**Work order**
Answer these questions using the book review below.
1. What earlier book by Harrington does the review name?
2. In the late 19th and early 20th centuries, what did the biologists focus primarily on?
3. Which specific forms of mental illness does Harrington examine?

[[ Source passage open ]]

A thorough and well-researched account of the ongoing attempts to find biological bases for mental illness.
In a surprisingly suspenseful narrative, Harrington (History of Science/Harvard Univ.; The Cure Within: A History of Mind-Body Medicine, 2008, etc.) traces the conflict between those who believed it would be possible to find biological causes and cures for mental illness and those who suspected that the current scientific tools were too crude to do so and that such illness could only be treated with a series of dialogues between patient and physician. In the late 19th and early 20th centuries, the author suggests, the biologists had a few victories, such as making the connection between the physical effects of syphilis and its effect on the mind, but they focused primarily on unproductive autopsies of the brains of patients. Meanwhile, the newly popular Freudians won the approval of patients with less severe mental illnesses as well as those attempting to ameliorate their symptoms. Later in the 20th century, as new drugs and techniques such as electroconvulsive therapy were discovered and heavily marketed, the balance swung temporarily toward the biologists—at least until it became clear that these drugs and techniques didn't produce the miracles their proponents initially claimed. After considering this struggle as a whole, Harrington moves on to examining it in the context of several specific forms of mental illness, including schizophrenia, depression, and manic depression. Beneath the author’s firm, stately prose, which never becomes alarmist or provocative, lies a bleak assessment of the mental health profession. Its practitioners come across as hampered by the current, insufficient state of understanding of how the mind functions and malfunctions as well as prompted by jealousy, fear, greed, and a desire to one-up those they see as their competitors. Can psychiatry, Harrington asks, “acknowledge and firmly turn away from its ethical lapses—and especially the willingness of so many of its practitioners in recent decades to follow the money instead of the suffering?”
A measured, insightful survey of the limits of contemporary treatment for mental illness.

[[ Source passage closed ]]
[[ Information provided open ]]

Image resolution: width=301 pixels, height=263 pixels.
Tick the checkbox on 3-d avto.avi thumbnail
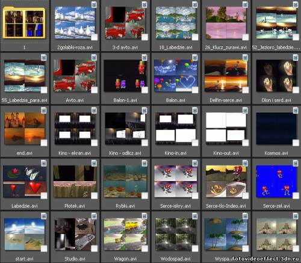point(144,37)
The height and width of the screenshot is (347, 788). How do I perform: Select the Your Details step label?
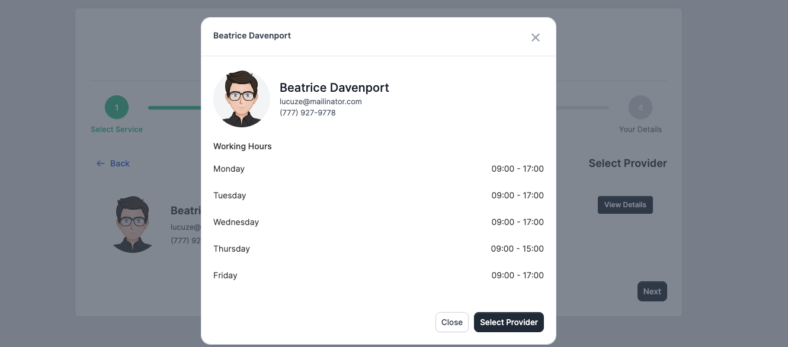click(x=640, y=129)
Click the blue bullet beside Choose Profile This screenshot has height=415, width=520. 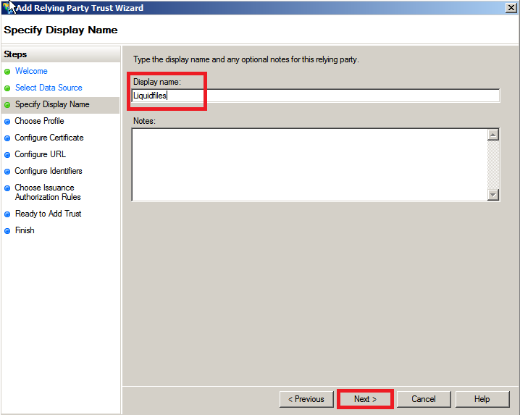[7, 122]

[[ Information provided closed ]]

**Output below**
1. The Cure Within: A History of Mind-Body Medicine (2008)
2. Unproductive autopsies of the brains of patients
3. Schizophrenia, depression, and manic depression